= DATASET RECORDS =
* * * * * * *
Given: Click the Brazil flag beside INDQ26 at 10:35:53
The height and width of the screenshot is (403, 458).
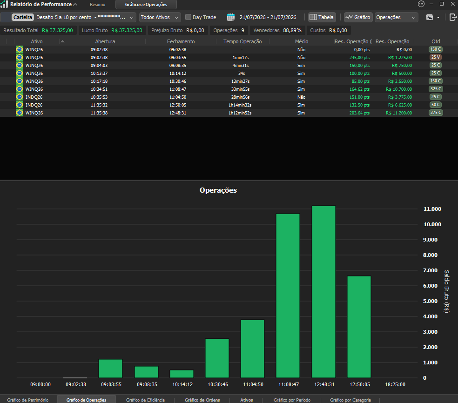Looking at the screenshot, I should pos(20,97).
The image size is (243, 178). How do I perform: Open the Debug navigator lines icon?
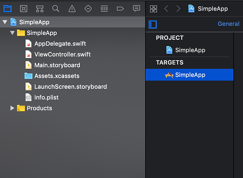point(104,9)
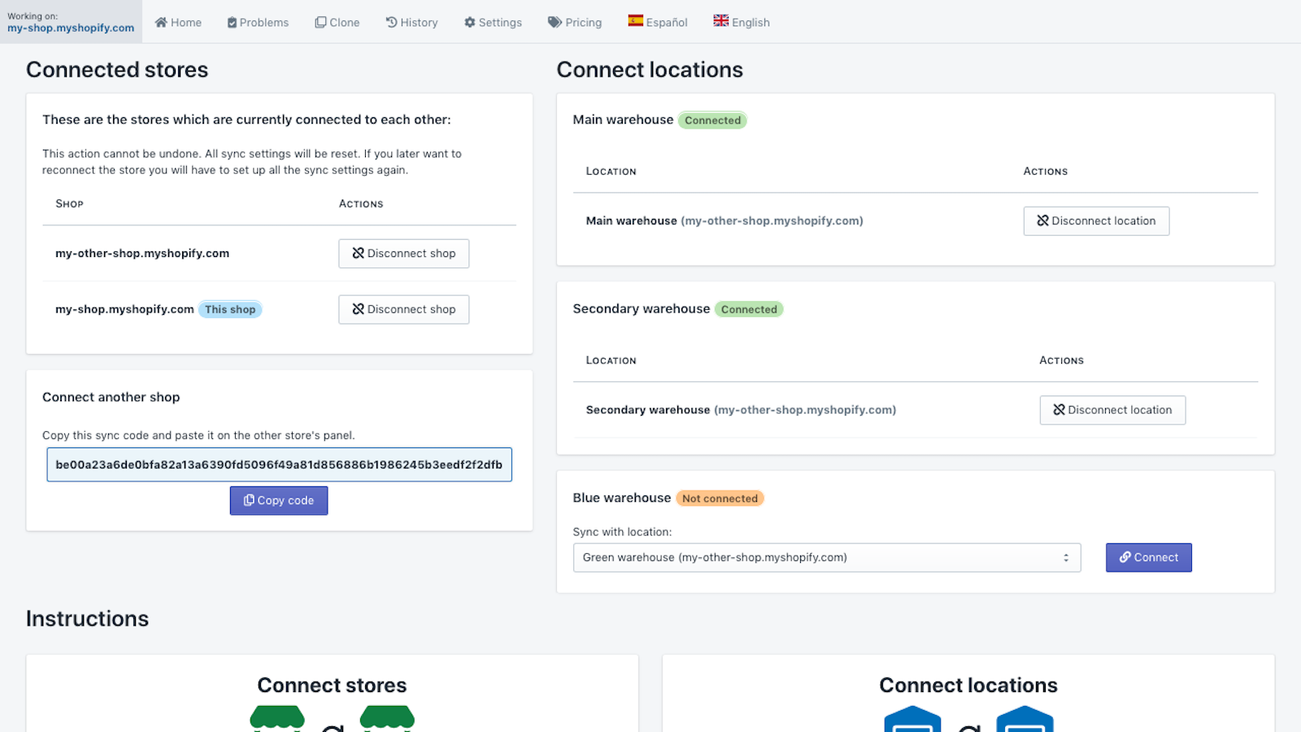Open the Sync with location dropdown
The image size is (1301, 732).
[826, 558]
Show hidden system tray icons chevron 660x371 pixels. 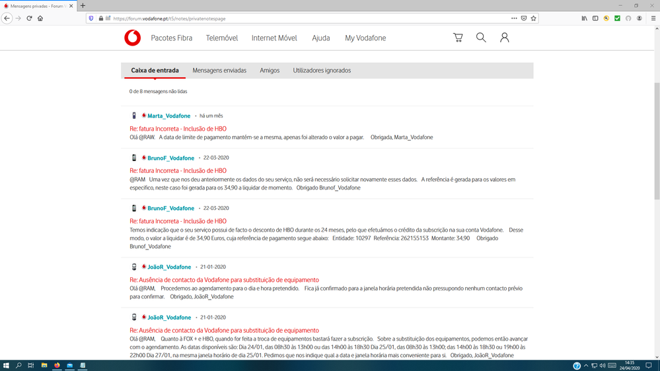point(586,366)
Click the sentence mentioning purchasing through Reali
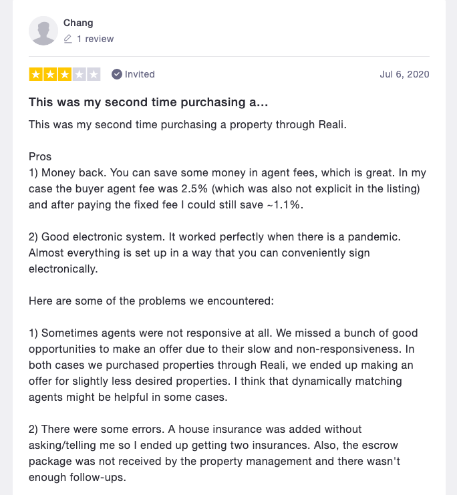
* * * * * * *
= STATED PROBLEM =
Count the lines in the entries above that contain the word "image", and reply with the number alone.

= TASK ANSWER =
2